**What to produce**
Return all lines in the data where the string "axis" can be found.

[Saved data entries]
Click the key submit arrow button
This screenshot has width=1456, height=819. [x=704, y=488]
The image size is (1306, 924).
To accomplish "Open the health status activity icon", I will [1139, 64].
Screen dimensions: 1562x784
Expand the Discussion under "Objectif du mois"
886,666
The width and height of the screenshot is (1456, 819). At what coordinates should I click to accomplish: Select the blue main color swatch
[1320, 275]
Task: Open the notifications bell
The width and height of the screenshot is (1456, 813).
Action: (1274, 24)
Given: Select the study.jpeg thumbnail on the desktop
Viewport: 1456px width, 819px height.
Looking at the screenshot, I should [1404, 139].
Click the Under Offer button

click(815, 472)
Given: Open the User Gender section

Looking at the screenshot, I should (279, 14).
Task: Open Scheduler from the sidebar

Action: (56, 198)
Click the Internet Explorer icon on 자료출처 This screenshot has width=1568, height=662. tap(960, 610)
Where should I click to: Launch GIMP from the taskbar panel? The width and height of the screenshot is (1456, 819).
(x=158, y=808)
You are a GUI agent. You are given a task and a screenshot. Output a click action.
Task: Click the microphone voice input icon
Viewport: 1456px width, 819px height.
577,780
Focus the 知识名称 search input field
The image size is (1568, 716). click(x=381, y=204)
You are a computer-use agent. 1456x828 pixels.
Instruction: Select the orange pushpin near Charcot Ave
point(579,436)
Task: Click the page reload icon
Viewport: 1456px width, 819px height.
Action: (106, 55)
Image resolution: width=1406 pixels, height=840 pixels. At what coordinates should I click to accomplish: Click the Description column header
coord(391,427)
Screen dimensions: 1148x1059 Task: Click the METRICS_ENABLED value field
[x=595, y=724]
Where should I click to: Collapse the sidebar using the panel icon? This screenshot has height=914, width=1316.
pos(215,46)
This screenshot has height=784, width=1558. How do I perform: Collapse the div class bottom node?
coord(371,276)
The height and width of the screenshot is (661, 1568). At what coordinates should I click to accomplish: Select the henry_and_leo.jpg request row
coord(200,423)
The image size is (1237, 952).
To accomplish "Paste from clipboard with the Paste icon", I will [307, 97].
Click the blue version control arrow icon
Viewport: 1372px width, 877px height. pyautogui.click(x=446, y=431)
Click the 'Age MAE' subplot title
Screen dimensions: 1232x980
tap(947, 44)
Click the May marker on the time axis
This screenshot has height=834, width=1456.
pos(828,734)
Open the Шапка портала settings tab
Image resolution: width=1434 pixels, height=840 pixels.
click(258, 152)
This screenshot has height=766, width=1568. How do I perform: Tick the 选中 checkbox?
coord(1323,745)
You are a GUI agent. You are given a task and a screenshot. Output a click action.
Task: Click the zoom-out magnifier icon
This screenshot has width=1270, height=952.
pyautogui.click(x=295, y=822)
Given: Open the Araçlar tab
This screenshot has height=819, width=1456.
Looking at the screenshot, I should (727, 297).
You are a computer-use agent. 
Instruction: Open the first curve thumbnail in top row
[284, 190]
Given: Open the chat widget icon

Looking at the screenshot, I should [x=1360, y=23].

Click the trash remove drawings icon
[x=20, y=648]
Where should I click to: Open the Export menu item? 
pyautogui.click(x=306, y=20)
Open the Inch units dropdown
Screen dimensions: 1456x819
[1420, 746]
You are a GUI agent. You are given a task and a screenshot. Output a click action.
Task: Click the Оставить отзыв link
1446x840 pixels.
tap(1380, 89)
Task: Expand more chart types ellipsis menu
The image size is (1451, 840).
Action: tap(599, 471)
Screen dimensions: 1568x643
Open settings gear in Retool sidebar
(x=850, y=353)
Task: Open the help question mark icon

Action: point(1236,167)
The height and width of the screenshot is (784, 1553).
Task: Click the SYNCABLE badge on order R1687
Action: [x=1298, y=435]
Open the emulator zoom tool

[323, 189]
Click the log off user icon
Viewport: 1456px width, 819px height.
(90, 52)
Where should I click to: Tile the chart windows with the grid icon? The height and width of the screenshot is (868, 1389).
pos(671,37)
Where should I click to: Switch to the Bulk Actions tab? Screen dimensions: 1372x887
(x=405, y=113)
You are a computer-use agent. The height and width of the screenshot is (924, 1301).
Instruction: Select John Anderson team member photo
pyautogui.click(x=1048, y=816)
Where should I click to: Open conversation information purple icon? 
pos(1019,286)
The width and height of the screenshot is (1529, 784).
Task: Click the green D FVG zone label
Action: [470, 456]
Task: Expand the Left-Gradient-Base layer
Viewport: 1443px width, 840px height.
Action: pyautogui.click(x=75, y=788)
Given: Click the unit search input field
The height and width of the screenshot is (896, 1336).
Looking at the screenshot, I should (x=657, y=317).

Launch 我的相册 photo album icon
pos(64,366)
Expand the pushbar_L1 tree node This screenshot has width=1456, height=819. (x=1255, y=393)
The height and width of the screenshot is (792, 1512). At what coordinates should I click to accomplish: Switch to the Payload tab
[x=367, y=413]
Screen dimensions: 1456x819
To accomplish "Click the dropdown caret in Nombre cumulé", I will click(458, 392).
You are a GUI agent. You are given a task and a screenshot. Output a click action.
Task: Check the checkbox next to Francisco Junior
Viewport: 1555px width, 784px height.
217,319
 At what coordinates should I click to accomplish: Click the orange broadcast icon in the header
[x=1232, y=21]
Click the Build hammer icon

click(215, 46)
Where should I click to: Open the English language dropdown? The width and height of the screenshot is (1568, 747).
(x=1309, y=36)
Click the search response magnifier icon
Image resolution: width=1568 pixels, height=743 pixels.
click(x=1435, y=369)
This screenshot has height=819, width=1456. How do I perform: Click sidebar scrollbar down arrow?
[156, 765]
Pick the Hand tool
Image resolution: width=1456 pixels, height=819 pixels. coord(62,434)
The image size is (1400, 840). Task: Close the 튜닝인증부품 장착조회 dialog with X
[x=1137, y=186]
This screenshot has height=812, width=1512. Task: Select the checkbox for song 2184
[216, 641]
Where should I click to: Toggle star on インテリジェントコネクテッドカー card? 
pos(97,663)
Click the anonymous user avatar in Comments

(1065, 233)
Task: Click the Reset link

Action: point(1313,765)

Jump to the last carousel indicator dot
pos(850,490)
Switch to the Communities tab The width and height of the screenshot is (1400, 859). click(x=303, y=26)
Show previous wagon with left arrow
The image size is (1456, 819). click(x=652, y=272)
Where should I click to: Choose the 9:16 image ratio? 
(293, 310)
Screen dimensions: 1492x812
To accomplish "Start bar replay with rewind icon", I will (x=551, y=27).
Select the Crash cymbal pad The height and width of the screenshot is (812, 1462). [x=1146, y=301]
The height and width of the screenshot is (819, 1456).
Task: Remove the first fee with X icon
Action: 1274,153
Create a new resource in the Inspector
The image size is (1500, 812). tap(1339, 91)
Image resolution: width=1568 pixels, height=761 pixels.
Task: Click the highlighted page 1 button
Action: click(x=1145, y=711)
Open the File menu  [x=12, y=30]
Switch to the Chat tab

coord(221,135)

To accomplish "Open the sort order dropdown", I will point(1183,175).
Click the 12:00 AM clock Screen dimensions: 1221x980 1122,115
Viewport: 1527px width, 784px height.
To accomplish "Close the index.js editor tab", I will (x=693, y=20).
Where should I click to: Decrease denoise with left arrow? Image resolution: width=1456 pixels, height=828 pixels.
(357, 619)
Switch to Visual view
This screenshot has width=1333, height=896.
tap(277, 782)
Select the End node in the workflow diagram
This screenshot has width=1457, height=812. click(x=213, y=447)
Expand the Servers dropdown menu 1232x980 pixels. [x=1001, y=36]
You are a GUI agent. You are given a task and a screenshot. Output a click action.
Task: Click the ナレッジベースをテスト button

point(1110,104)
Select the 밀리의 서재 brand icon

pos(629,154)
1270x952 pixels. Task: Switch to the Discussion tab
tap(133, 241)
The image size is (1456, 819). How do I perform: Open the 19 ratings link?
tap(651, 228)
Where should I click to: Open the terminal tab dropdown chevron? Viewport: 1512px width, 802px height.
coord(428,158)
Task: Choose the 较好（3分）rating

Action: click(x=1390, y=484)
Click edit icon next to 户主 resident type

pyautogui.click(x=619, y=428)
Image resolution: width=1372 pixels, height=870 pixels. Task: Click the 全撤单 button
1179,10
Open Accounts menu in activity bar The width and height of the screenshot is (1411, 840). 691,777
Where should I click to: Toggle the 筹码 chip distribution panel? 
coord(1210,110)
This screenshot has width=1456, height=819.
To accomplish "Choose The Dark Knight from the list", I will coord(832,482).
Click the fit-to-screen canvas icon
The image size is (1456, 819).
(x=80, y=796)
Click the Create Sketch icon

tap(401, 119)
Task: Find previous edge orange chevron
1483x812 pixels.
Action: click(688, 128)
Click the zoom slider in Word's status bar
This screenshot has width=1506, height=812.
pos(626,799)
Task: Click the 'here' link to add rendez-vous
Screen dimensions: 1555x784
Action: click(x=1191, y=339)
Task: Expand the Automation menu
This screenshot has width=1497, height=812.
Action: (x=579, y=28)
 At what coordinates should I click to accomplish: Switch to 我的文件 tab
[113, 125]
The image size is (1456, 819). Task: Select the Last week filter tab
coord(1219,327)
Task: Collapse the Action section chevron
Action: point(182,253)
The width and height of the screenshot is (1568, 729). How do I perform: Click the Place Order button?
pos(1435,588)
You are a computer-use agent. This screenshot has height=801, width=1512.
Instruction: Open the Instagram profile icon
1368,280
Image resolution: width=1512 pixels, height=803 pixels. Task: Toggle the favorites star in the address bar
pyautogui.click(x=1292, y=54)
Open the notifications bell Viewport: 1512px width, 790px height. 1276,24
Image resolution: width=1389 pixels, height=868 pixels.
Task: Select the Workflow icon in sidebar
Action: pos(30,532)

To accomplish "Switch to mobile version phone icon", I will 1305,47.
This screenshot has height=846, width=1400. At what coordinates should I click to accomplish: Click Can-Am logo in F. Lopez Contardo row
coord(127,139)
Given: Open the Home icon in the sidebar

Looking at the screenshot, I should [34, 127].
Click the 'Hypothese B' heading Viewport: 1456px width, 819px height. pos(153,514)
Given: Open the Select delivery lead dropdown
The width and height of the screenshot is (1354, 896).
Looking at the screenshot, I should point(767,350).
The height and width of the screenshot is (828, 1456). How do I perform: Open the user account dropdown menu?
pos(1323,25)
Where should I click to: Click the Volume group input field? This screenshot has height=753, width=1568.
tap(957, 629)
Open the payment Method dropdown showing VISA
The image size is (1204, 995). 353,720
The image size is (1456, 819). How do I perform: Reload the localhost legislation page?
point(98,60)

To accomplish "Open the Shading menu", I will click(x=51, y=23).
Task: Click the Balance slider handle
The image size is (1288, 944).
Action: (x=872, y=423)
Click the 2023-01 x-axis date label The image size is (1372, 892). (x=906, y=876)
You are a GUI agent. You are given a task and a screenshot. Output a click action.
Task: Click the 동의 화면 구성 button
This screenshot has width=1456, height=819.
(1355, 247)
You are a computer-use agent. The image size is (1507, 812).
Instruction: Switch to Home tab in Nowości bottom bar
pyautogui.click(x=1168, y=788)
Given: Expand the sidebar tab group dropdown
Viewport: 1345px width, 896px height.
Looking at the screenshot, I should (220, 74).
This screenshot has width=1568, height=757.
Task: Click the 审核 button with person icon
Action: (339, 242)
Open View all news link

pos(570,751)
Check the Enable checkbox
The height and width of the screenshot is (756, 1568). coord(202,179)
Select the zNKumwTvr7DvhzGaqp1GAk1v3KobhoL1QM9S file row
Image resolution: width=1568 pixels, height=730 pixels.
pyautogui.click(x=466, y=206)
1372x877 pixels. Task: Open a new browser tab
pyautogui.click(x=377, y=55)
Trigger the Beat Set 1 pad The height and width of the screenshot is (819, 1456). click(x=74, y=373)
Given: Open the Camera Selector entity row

**Response area**
Click the May marker on the time axis
Click the 2023-01 x-axis date label The image size is (1372, 892). (x=906, y=876)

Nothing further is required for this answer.